次にORFから推定されるタンパク(repタンパク)の性質を遺伝学的に検討した。ORF内に欠失・挿入変異を導入すると複製機能を消失することから、このタンパクは必須であり、また相補試験によりrepタンパクは複製起点と推定される領域に対してトランスに機能することを明らかにした。このrepタンパクと、pUB101およびpC194で推定されているrepタンパクとは、アミノ酸配列において40〜50%の高い類縁性が存在した。

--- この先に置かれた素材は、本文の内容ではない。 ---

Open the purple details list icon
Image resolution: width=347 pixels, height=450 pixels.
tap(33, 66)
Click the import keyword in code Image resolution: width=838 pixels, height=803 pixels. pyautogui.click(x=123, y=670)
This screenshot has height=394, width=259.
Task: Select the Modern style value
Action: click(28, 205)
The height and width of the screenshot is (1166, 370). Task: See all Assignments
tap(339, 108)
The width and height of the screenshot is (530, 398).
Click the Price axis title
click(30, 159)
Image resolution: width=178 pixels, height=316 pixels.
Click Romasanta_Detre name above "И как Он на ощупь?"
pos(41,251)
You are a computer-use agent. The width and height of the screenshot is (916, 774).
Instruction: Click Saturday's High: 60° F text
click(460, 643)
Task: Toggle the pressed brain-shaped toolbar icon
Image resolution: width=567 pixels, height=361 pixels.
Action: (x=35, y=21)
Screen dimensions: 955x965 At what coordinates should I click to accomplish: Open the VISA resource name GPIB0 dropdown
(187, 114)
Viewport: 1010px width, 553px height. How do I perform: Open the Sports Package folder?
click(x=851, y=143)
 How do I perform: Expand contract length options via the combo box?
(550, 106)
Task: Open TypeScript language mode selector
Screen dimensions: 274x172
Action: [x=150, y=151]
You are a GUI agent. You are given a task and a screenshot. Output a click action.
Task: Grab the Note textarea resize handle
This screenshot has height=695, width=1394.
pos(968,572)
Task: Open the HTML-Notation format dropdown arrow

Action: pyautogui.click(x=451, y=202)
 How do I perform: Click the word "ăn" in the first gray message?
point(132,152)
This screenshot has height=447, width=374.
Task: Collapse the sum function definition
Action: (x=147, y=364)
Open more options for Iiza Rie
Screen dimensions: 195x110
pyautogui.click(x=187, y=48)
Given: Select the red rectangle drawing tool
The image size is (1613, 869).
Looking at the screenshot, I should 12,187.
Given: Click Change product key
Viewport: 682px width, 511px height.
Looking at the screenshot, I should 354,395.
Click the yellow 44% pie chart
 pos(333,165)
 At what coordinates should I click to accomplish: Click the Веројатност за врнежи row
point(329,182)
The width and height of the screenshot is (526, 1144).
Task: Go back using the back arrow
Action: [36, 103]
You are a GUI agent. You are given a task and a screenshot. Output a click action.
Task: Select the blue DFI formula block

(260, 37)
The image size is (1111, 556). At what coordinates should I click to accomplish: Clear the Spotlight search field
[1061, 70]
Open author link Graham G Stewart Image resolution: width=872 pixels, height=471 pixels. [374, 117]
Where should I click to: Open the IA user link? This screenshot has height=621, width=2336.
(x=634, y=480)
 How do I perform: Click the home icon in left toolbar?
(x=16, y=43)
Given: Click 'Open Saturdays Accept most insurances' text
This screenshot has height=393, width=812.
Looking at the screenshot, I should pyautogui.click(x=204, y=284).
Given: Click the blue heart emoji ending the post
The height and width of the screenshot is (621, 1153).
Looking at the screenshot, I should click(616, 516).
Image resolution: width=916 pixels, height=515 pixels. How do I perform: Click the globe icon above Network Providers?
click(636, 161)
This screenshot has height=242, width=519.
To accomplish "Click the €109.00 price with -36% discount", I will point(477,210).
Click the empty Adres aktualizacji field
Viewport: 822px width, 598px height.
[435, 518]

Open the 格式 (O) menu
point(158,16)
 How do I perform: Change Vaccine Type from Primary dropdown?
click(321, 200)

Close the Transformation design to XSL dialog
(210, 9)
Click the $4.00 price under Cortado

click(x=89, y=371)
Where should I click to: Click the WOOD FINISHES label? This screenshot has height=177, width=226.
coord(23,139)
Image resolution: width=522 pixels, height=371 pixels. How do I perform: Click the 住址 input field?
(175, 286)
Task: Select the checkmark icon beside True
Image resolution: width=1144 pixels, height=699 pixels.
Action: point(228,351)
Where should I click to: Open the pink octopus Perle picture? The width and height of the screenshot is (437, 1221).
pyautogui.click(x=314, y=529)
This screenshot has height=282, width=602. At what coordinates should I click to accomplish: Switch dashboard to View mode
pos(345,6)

さらにpFTB14のrepタンパクと複製開始領域と考えられるDNAとの相互作用を検討した。入ファージ由来のプロモータシステムを用い、大腸菌内でrepタンパクを著量生産し、部分精製した。得られたrepタンパクの分子量は約39,600であり、塩基配列から推定されたものと一致した。ゲルシフトアッセイを行ったところ、repタンパクと複製開始DNA領域が結合することが明らかとなった。以上の結果よリ、本プラスミド上にコードされているrepタンパクはプラスミド複製開始点に作用し、自己複製を制限していると推察された。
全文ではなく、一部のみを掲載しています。